All Community Read: George Takei’s They Called Us Enemy | Facing History & Ourselves
Profile of George Takei alongside his Book "They Called Us Enemy"

All Community Read: George Takei’s They Called Us Enemy

Use this list of recommended resources to join in our All Community Read of George Takei's graphic memoir, They Called Us Enemy.

As we welcome a new school year, we’re embarking on a powerful learning journey with schools across the country during this year’s All Community Read of They Called Us Enemy. Written by social justice activist, actor, and New York Times bestselling author George Takei, this poignant graphic memoir shares Takei’s firsthand account of his childhood incarceration in Japanese-American incarceration camps during World War II. 

Takei chronicles his family's years behind barbed wire, the terrors and small joys of childhood in the shadow of legalized racism, his mother's hard choices, his father's tested faith in democracy, and the way those experiences planted the seeds for his astonishing future.

Throughout the year we’ll host a series of related events for educators, students and our broader community. The first of these will be a cost-free educator webinar on November 2. Educators will leave the webinar with Facing History resources and strategies for teaching historical context, perspective-taking, ethical reflection, and cultivation of empathy in order to nurture students’ capacity for informed and engaged citizenship. Then on February 13, 2024, we'll host an online community discussion and author event with Takei that you and your students can attend right from your classrooms!

A teacher hands out papers to students at a table.

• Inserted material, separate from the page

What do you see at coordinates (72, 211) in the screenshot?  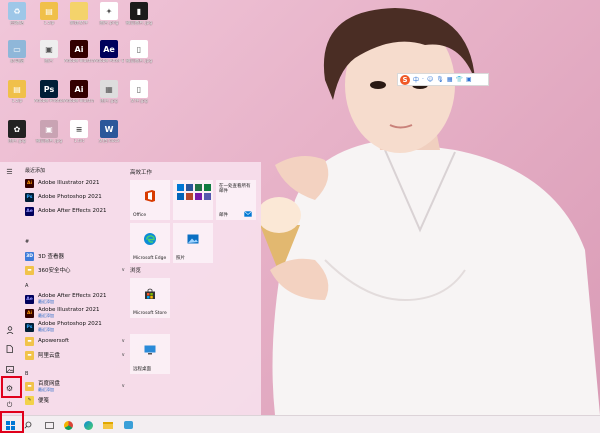 I see `app-name: Adobe After Effects 2021` at bounding box center [72, 211].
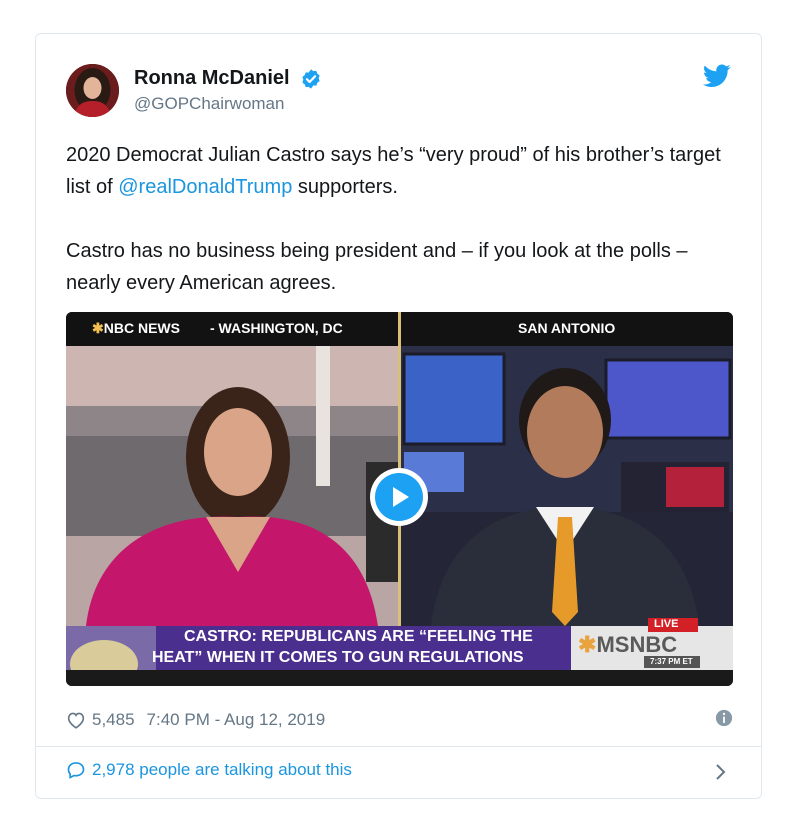 The image size is (799, 840). Describe the element at coordinates (136, 328) in the screenshot. I see `network-label: ✱NBC NEWS` at that location.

Teaching George Takei’s They Called Us Enemy and Japanese-American Incarceration

Join us for a webinar to engage in conversation around George Takei’s memoir and gain strategies for how to use it in your classroom.

Register Today

About the Author

George Takei is known around the world for his role in the acclaimed original TV series Star Trek, in which he played Hikaru Sulu, helmsman of the starship Enterprise. But Takei's story, which includes an acting career that spans six decades, goes where few have gone before. From a childhood spent with his family wrongfully imprisoned in Japanese-American incarceration camps during World War II to becoming one of the country's leading figures in the fight for social justice, LGBTQ+ rights and marriage equality, Takei remains a powerful voice on issues ranging from politics to pop culture.

Whether you’ve already gotten started teaching this book, or if you’re still in the planning stages, read on to see some resources we recommend to support you and your school if you would like to join us as we explore the following questions: What does it mean to be American? Who gets to decide? When the world is against you, what can one person do?

Getting Started

Get a one-hour intro to this text and additional tools and tactics to help bring it into the classroom with our upcoming webinar, Teaching They Called Us Enemy and Japanese-American Incarceration, on November 2, 2023 (available on-demand thereafter). 

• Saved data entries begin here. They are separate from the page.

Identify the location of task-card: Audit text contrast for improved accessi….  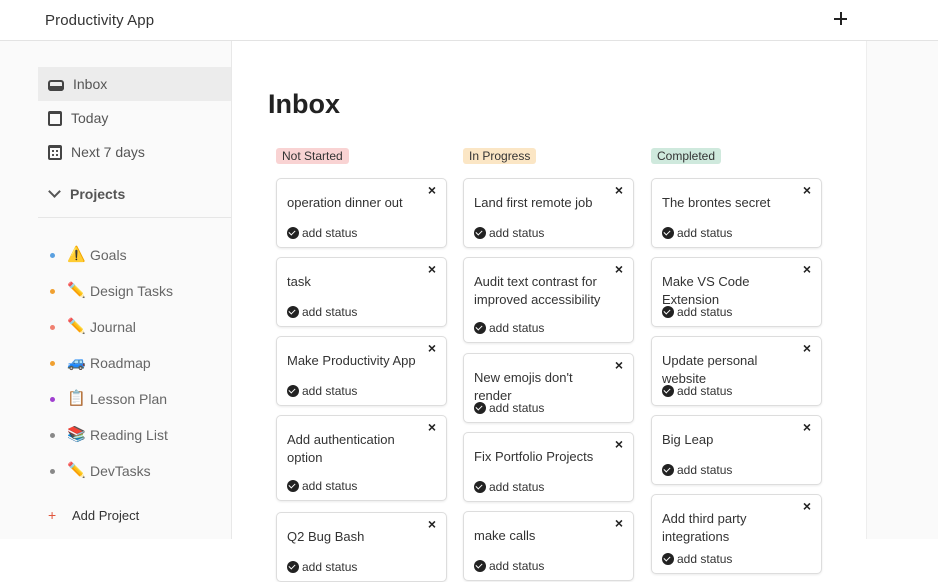
(548, 300).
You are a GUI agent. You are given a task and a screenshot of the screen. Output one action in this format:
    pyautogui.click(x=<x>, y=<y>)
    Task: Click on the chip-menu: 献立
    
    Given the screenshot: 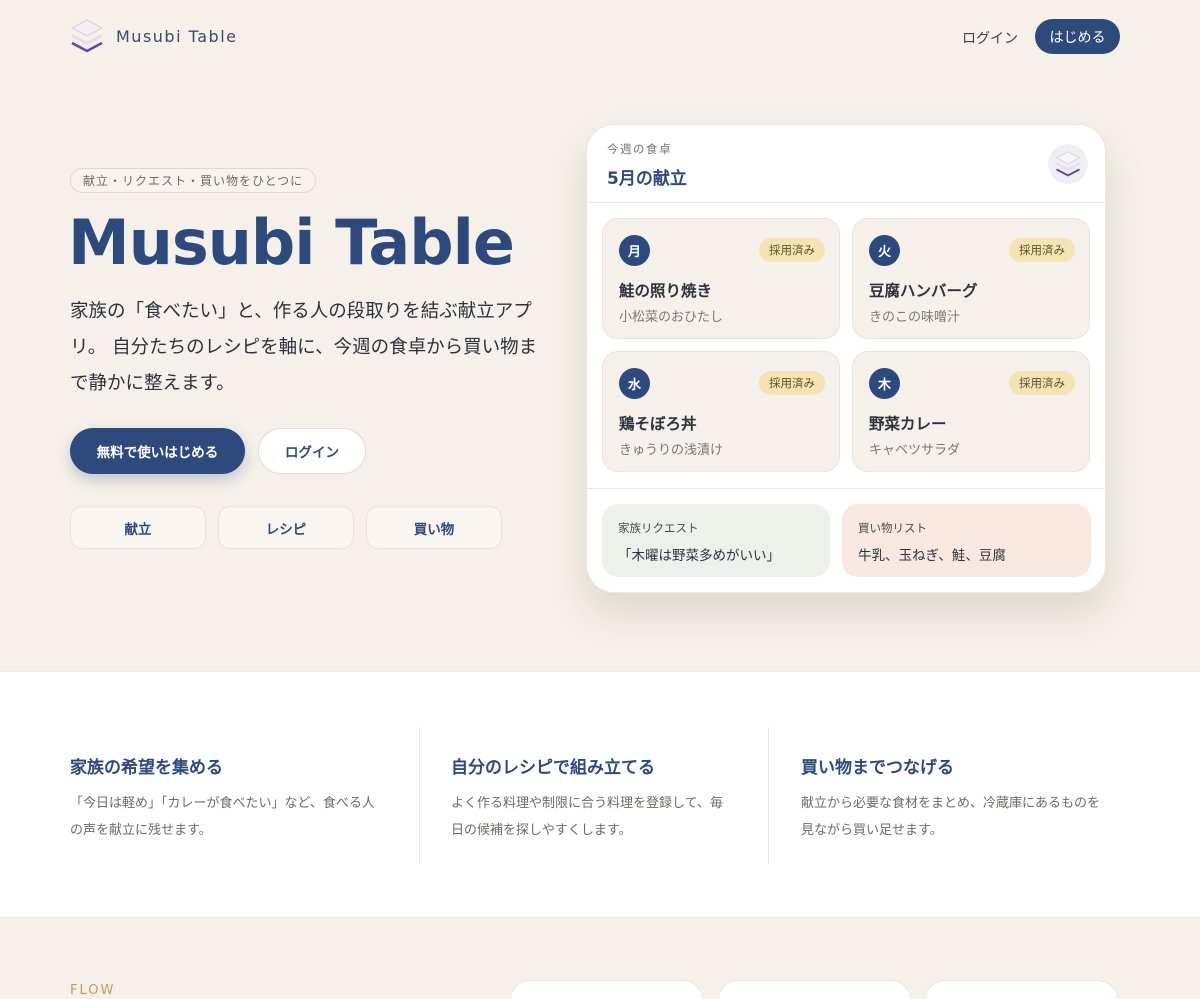 What is the action you would take?
    pyautogui.click(x=138, y=528)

Use our Whole School Read Planning Guide to help you and your colleagues design and implement a whole-school read that centers students’ voices and experiences and builds community around a shared text. Don’t miss the discussion handouts at the end of the guide!

Watch Why I love a country that once betrayed me for an introduction to Takei’s story as he looks back on how his wrongful incarceration shapes his personal definition of patriotism and democracy. 

Gain additional historical context for Japanese-American incarceration in this brief documentary from Abby Ginzberg and Ken Schneider: And Then They Came for Us. These resources will help you and your students better understand and center the voices and experiences of people who experience racial discrimination as you design lessons and conversations related to this All Community Read.

Going Deeper

Implement Bearing Witness to Japanese American Incarceration to supplement George Takei’s memoir. It introduces students to this history and explores difficult questions about national identity, institutional racism, and citizenship. 

Explore our In Pursuit of Democracy and Freedom: A US History Inquiry to introduce students to the ideals of democracy and freedom and help students develop a deeper understanding of the complexities of these themes in US history as well as in their own lives.

Read Farewell to Manzanar for Jeanne Wakatsuki’s personal account of her family’s forced detention at Manzanar incarceration camp.

Use the S-I-T strategy after reading Takei and Wakatsuki’s texts or watching the above videos to help students process these materials by identifying what they found surprising, interesting, and troubling.